Quien no llora, no mama. Por eso lo mejor que podemos hacer para obtener mejor rentabilidad de nuestro 'otro banco' es hacerles ver que nos vamos a llevar todo el dinero.

Quien no llora, no mama. Por eso lo mejor que podemos hacer para obtener mejor rentabilidad de nuestro 'otro banco' es hacerles ver que nos vamos a llevar todo el dinero.

En ING, como en la mayoría de bancos y cajas del panorama financiero español (que por muy holandesa que sea bien que se adapta allí donde va a lo que pide el público), solo tendremos acceso a las ofertas más jugosas si llevamos dinero nuevo a la entidad y en algunos casos incluso solo si somos nuevos clientes. Es la mejor forma de captar pasivo: robándoselo a otras entidades financieras en las que, con buena lógica, ING piensa que teníamos el dinero guardado. Si estamos en esta situación, todo son elogios y buenas maneras: Depósito Naranja al 4% anual o Cuenta Naranja con total disponibilidad y ese mismo 4% los primeros meses, para seguir rentando luego a más del 1%. Pero cuando ya somos clientes, las rentabilidades por depósito bajan hasta el 1-2% dependiendo de la cantidad de dinero aportada.

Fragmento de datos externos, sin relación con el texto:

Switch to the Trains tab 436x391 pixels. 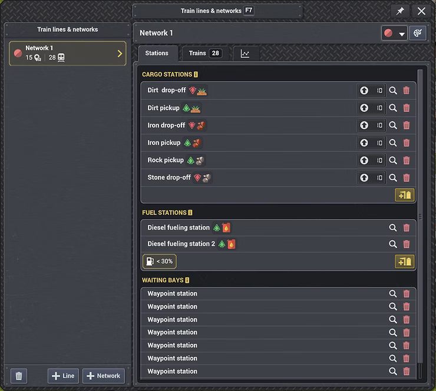tap(204, 54)
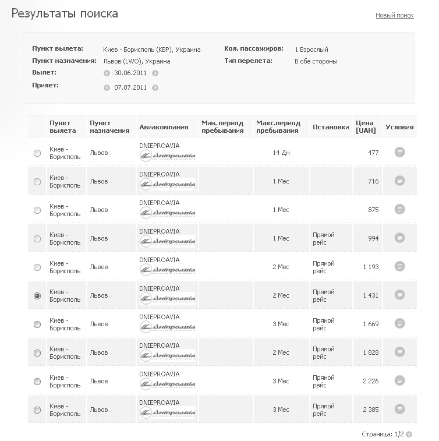Go to previous departure date before 30.06.2011
Viewport: 439px width, 441px height.
coord(107,73)
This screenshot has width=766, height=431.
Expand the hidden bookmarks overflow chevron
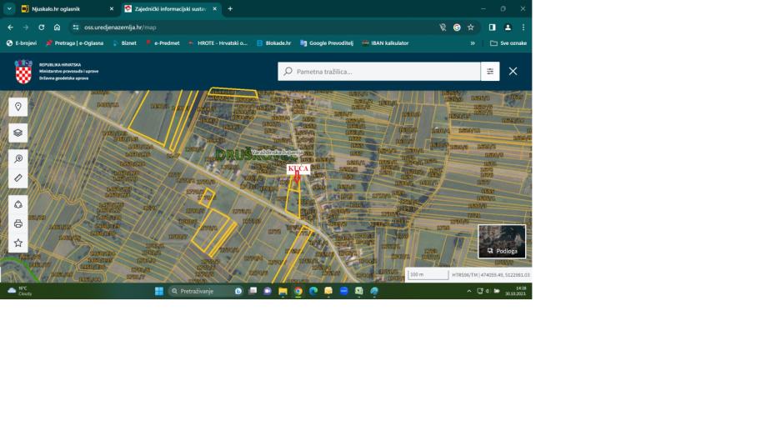(473, 43)
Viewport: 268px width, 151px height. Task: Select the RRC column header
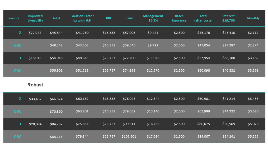(x=109, y=18)
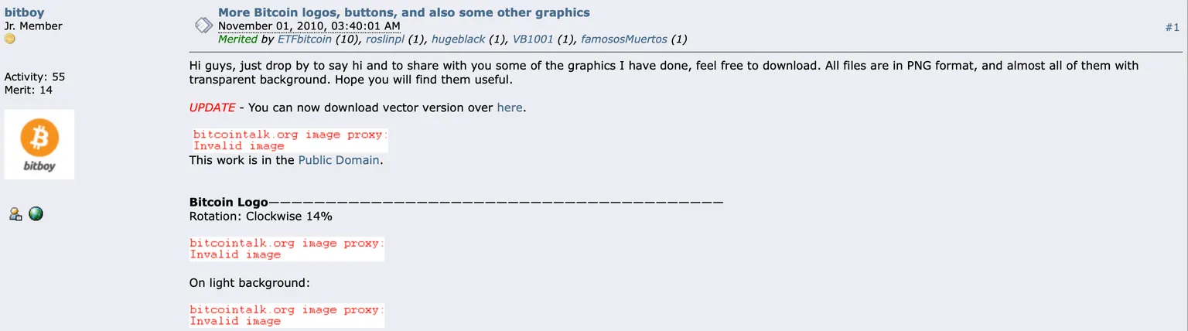Follow the 'here' vector download link
Image resolution: width=1188 pixels, height=331 pixels.
pyautogui.click(x=510, y=107)
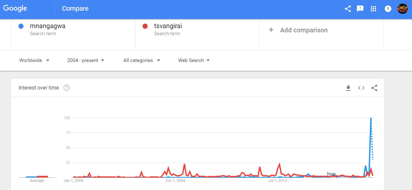The height and width of the screenshot is (190, 412).
Task: Open the Interest over time help icon
Action: click(x=67, y=88)
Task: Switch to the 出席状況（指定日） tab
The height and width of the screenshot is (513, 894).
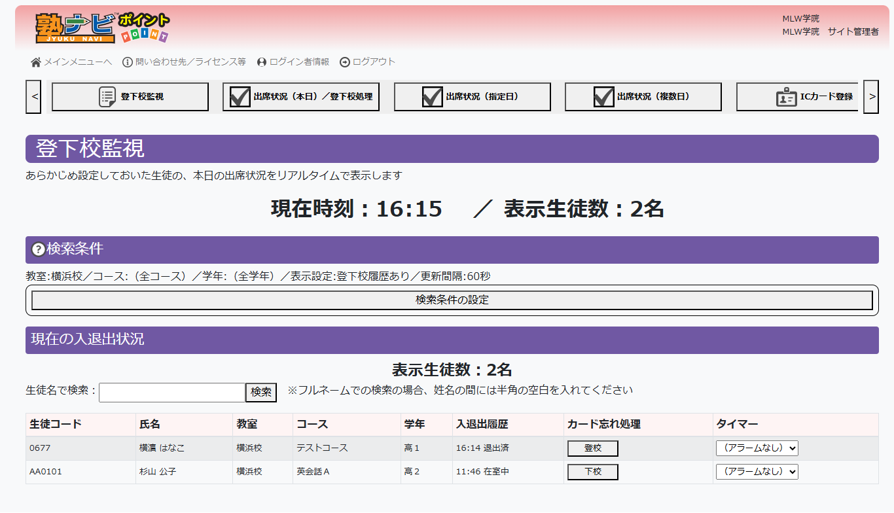Action: pyautogui.click(x=472, y=96)
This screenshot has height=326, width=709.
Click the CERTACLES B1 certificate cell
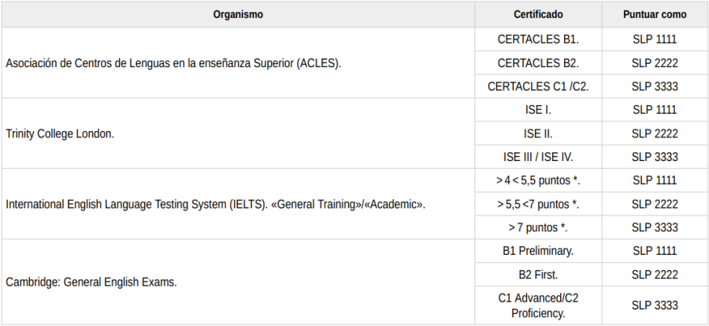tap(538, 39)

Pues bien, si somos un poco listos no hará falta mover nuestro dinero cuando se acaben esos buenos números y para ING pasemos a ser tan solo uno más de sus clientes antiguos. Cuando llevamos más de seis meses con nuestro dinero en el banco naranja y hemos demostrado que somos buenos clientes: no sacando dinero en grandes cantidades cada poco tiempo, haciendo algún que otro ingreso de vez en cuando… Lo único que tenemos que hacer para que el banco nos demuestre su agradecimiento es… ¡Sacar el dinero! En cuanto ordenemos la transferencia hacia nuestro otro banco, antes de aparecer el botoncito de ‘confirmar’ nos aparecerá en pantalla una suculenta oferta de Depósito Naranja al 4% para un plazo de tan solo 3 meses. Así de fácil. Solo el BES con su Depósito Cristiano Ronaldo puede presumir de mayor rentabilidad, pero a plazos mayores. Y si algo falla, solo tenemos que seguir adelante con nuestra transferencia de fondos, no nos cobrarán nada por dejarles tirados.

A menudo, la mejor forma de presionar a un banco es hacernos los duros. Nos necesitan, y debemos aprovecharnos de ello. Lo bueno es que en este caso todo se hace desde la comodidad de nuestro salón, con un solo click y de forma instantánea.